Frankly, with the digital tools that we have at our disposal, there’s not much excuse for this. I have at least five different apps I can use on my phone just to chat with my friends. If it’s not that easy to find and connect with people within your organization, then maybe you should stop hanging out with the status quo so much.

Your onboarding makes a difference

If you want to create a more agile organization, don’t forget to set your expectations right from the start.

New hires are often put on intense, rushed timetables. Instead of mining their fresh perspective and new ideas, we start training them on the way things are done here.

Yes, onboarding does take some time. You’ve got to explain processes and rules. You’ve got to get your employees familiar with your client base and their expectations. But with so much training, it can be difficult to cultivate that new employee’s sense of ownership in the work.

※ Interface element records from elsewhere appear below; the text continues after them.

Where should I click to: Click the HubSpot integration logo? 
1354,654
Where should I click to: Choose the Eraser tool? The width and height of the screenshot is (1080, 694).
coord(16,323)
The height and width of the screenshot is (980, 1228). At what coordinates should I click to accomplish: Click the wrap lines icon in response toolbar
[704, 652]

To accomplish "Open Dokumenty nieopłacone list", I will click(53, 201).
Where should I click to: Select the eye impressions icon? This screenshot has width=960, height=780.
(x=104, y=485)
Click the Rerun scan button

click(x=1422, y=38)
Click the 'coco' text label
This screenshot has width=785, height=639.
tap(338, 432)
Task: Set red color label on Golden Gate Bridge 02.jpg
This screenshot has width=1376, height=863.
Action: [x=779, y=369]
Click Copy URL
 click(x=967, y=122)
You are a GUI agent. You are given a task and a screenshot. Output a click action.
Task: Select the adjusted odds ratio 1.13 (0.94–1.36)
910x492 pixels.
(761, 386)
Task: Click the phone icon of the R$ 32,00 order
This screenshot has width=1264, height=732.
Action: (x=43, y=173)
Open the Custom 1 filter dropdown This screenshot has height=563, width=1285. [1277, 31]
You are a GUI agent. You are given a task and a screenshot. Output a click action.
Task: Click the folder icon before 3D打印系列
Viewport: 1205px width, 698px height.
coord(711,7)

That’s why Facebook has new developers commit code on day one. Imagine that on your first day of work, you can show someone something on the Facebook website you created. Regardless of your feelings about Facebook, you have to admit that this isn’t your typical first day of work.

Asking new employees to contribute right away also creates the expectation that they will add value every single day. So instead of creating an onboarding program based around acclimatization, create a program based on expectation. Make it easier to get started on meaningful work. Sometimes, that fresh energy is all you need.

You never know when you’ll have your Leatherneck moment.